Kazancakis’i ve Kavafis’i tanıyoruz. Çünkü Yunan dilli edebiyatın Batı kanonuna girmiş eserleri epeydir Türkçeye çevriliyor. Ama Thomas Korovinis, Yani Vlastos, Hristos Anagnostopulos ne kadar tanıdık? Peki Yunan dilli edebiyattan farklı bir “Rum edebiyatından” bahsetmek mümkün mü? İstos Türkiye’nin kültürel hayatına ne kazandırabilir?
2011’de kurulan yayınevi, 50 sene önce kesintiye uğramış Rum yayıncılık geleneğini Türkiyeli okurla buluşturuyor. "Tanıklıklar", "Politika Historika", "Elenika" dizileri İstanbul’da ve Anadolu’daki “sıradan”, “küçük” insanların hikayelerine, tanıklıklarına yer veriyor.
Yayınevinin kurucularından Foti Benlisoy, İstos’u ve Yunan dilli edebiyatı anlattı.
İstos’tan önce Rum yazarların kitapları basılıyor muydu?
Yunan dilli edebiyat uzun yıllardır Türkçeye çevriliyordu. Fakat Rum yayıncılığına spesifik baktığımızda, 1960’larda kesintiye uğradığını görüyoruz.
1955’teki 6-7 Eylül Olayları ve özellikle de 1964’te Yunanistan vatandaşlığına sahip Rumların sürgün edilmesiyle Rum nüfusta ciddi bir demografik erozyon yaşandı. Öyle ki 1970’lerin ortasına gelindiğinde, Rum toplumu büyük ölçüde hayatiyetini yitirmişti. Bu koşullar altında yayıncılık faaliyetini sürdürmek, gazete, dergi, kitap basmak zordu.
Cumhuriyet döneminde dahi İstanbul’un kültür-yazın hayatının önemli parçası olmuş Rum yayıncılık geleneği böylece ortadan kalktı. Tabii şu anda çıkan iki günlük gazete var. Ama bunun ötesinde yayıncılık faaliyeti ciddi surette akamete uğramış durumda.
Nasıl bir ihtiyaçtan doğdu?
İstos’ta bu yayıncılık geleneğini canlandırmak, kopmuş halkayı tamamlamaya çalışmak gibi bir misyonla hareket ettik. Ama amacımız sadece geçmiş güzel günleri yad etmek değil. Bugünün koşullarında Rum merkezli yayıncılık faaliyeti bu memleketin kültürel hayatına ne kazandırabilir? Bu soruyla başladığımız bir tartışmanın ürünü İstos.

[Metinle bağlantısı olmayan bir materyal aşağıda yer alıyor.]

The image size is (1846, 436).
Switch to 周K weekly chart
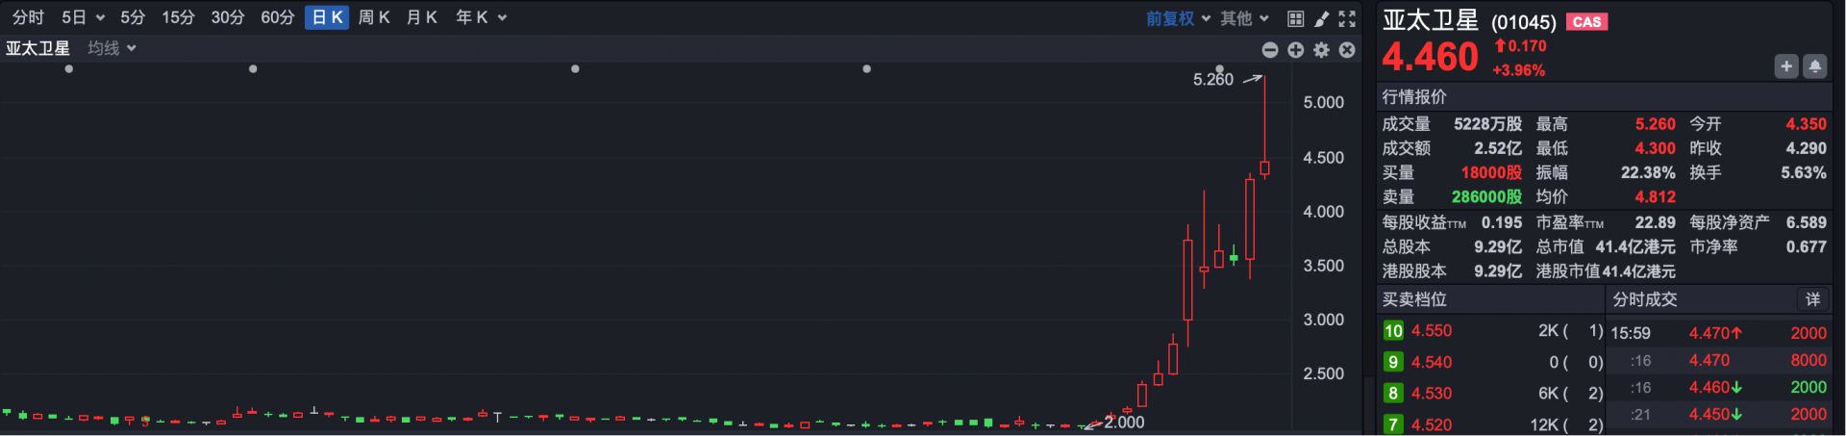pyautogui.click(x=373, y=17)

Rumların bu topraklardaki uzun tarihi varlığı malum. Ama bir süredir, özellikle de son onyıllarda ülkenin sosyal, kültürel, siyasal hayatına, geçmişte olduğu gibi doğrudan katkıları yok. İstos’un bir gayesi de demografik erozyon sonucunda atalete sürüklenmiş Rum kültürel hayatını bir nebze de olsa canlandırmak, İstanbul Rum topluluğunun sesini daha genel kamuoyuna aktarmak.
Her azınlık topluluğu maruz kaldığı milliyetçilik politikaları neticesinde bir nebze de olsa içe kapalıdır. Rumlar söz konusu olduğunda çok daha sessizleştirilmiş bir toplumla karşı karşıyayız. Üzerinde çokça kelam edilen, ancak maalesef çoğu zaman pasif bir “nesne” konumunda olan bu toplumun sesini daha özgür ve eşit bir ülke arayışındaki seslere katmak arzusundayız.

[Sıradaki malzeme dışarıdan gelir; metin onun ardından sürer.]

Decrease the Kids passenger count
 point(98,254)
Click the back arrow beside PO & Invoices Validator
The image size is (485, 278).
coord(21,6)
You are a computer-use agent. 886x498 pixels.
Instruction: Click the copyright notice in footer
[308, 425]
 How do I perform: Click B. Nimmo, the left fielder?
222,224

Bu durum, yani Rumların sessizleşmesi, sessizleştirilmesi, Rum toplumu arasında sorgulanmaya başlamıştı zaten ve İstos bu sorgulamanın devamı.
“Sıradan, küçük insanların tanıklığı”
İlk hangi kitap basıldı?
Çıkış için birkaç kitap birden yayımladık. 2000’lerin ortasında İstanbullu Rumların güncel durumuna dair fotoğraf çeken “İstanbul Rumları-Bugün ve Yarın” diye bir konferans kitabı ile başlamayı tercih ettik.
İkinci kitap “Fahişe Çika”, dolaylı tanıklık kitabıydı. Thomas Korovinis’in yaptığı derinlemesine bir mülakatın hikâyeye dönüştürülmüş versiyonuydu. Sonra Kazancakis’in Asketik’ini (Çileci) çift dilli yayımladık.
Yayınevinin dizileri (Politika Historika, Elenika, Tanıklıklar) bize neler anlatıyor?
Tanıklıklar serisinde bütün sorunlarıyla, kısıtlarıyla, kötü yanlarıyla bir arada yaşama deneyimini bugüne aktarmak istiyoruz. Bizim için mümkün mertebe İstanbul’da ve Anadolu’daki “sıradan”, “küçük” insanların tanıklığı önemli. Bu gibi sahici, halklar arasında ortaklıkları vurgulayan anlatılar yayımlamak istiyoruz.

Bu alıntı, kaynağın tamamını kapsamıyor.